OB I
- Season: 1961
- Champions: Szolnok

= 1961 Országos Bajnokság I (men's water polo) =

Water polo league season

1961 Országos Bajnokság I (men's water polo) was the 55th water polo championship in Hungary. There were twelve teams who played two-round match for the title.

== Final list ==

| # | Team | M | W | D | L | G+ | G− | Pts | Notes |
| 1. | Szolnoki Dózsa | 22 | 19 | 1 | 2 | 130 | 59 | 39 | Champion |
| 2. | Ferencvárosi TC | 22 | 18 | 3 | 1 | 109 | 54 | 39 |
| 3. | Újpesti Dózsa | 22 | 16 | 4 | 2 | 119 | 56 | 36 |
| 4. | Bp.
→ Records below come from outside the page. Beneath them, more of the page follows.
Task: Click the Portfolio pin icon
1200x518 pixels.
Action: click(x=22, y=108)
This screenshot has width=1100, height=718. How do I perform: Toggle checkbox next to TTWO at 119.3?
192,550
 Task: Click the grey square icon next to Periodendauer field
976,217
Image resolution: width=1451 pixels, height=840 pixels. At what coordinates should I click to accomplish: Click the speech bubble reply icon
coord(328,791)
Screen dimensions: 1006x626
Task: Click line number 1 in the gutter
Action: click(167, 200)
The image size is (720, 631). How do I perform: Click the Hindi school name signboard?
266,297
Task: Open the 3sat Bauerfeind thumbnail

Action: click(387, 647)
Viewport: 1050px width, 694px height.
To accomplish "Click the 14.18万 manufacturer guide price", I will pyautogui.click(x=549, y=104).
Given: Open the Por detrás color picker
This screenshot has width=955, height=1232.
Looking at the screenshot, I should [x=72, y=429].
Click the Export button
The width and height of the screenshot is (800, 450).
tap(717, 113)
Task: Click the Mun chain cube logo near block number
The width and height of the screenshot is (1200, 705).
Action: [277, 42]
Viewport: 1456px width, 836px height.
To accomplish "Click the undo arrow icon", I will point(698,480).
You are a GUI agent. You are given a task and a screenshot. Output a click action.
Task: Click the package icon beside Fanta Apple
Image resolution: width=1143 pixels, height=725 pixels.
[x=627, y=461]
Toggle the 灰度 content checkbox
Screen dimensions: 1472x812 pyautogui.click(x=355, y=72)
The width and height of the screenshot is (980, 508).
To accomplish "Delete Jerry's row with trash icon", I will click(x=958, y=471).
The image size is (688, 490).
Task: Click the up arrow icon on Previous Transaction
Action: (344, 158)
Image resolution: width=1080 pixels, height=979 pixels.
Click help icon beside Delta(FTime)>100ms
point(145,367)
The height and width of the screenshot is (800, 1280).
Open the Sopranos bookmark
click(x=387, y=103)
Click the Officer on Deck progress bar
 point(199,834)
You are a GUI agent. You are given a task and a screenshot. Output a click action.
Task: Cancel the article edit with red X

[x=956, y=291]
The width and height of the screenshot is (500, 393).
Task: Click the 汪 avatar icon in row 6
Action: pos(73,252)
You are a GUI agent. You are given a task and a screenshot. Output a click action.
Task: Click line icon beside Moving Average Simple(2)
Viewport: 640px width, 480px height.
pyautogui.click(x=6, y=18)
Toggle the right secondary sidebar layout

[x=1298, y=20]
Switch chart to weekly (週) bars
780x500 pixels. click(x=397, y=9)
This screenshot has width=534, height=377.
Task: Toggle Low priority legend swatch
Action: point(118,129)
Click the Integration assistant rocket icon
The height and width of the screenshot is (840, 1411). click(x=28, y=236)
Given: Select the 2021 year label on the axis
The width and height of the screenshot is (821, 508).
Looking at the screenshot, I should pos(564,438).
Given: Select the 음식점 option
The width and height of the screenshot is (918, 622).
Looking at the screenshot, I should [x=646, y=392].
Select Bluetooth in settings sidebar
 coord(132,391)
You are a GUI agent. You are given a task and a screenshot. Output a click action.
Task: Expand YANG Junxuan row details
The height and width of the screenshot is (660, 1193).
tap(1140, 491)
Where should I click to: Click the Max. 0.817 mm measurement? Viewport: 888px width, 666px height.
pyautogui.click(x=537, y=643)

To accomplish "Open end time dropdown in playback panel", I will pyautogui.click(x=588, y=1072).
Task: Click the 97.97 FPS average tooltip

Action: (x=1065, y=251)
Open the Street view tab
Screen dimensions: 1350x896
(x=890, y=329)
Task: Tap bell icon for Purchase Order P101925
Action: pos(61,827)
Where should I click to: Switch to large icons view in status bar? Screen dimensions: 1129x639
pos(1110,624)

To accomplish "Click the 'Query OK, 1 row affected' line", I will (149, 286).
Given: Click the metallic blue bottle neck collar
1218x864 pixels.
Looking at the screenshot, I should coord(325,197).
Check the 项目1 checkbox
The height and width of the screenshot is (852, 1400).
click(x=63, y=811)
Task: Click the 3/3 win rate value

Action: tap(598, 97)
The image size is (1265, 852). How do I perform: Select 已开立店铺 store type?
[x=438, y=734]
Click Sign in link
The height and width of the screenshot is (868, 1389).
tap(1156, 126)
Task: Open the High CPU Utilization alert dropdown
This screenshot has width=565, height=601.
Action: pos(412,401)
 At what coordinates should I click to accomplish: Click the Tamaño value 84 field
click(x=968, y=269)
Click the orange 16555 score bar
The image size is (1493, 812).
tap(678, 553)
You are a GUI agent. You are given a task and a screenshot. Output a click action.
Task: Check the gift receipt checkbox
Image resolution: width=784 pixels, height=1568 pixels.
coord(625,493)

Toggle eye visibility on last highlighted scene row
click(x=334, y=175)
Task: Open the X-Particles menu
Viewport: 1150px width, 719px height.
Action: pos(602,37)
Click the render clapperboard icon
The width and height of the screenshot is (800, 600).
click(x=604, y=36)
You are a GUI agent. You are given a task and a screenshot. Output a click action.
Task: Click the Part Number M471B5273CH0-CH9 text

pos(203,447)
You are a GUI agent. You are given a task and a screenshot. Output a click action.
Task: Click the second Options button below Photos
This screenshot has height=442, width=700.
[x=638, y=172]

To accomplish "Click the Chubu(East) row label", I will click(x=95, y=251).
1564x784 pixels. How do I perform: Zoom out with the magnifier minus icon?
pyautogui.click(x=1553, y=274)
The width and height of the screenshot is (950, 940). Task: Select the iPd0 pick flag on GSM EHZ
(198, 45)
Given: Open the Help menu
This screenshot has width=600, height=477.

Honvéd | 22 | 13 | 4 | 5 | 104 | 62 | 30 |
| 5. | BVSC | 22 | 11 | 3 | 8 | 94 | 79 | 25 |
| 6. | 20px Egri Dózsa | 22 | 11 | 2 | 9 | 123 | 95 | 24 |
| 7. | Vasas SC | 22 | 8 | 4 | 10 | 103 | 93 | 20 |
| 8. | Vasas Izzó | 22 | 9 | 2 | 11 | 93 | 102 | 20 |
| 9. | Bp. Spartacus | 22 | 9 | 1 | 12 | 91 | 114 | 19 |
| 10. | Csepel Autó | 22 | 2 | 2 | 18 | 52 | 126 | 6 | Relegated to Országos Bajnokság II |
| 11. | MTK | 22 | 2 | 1 | 19 | 69 | 142 | 5 |
| 12. | Bp. Vörös Meteor | 22 | 0 | 1 | 21 | 34 | 137 | 1 |

- M: Matches W: Win D: Drawn L: Lost G+: Goals earned G−: Goals got P: Point

| 1961 OB I Champions |
|---|
| Szolnoki Dózsa 5th Title |

== Sources ==
- Gyarmati Dezső: Aranykor (Hérodotosz Könyvkiadó és Értékesítő Bt., Budapest, 2002.)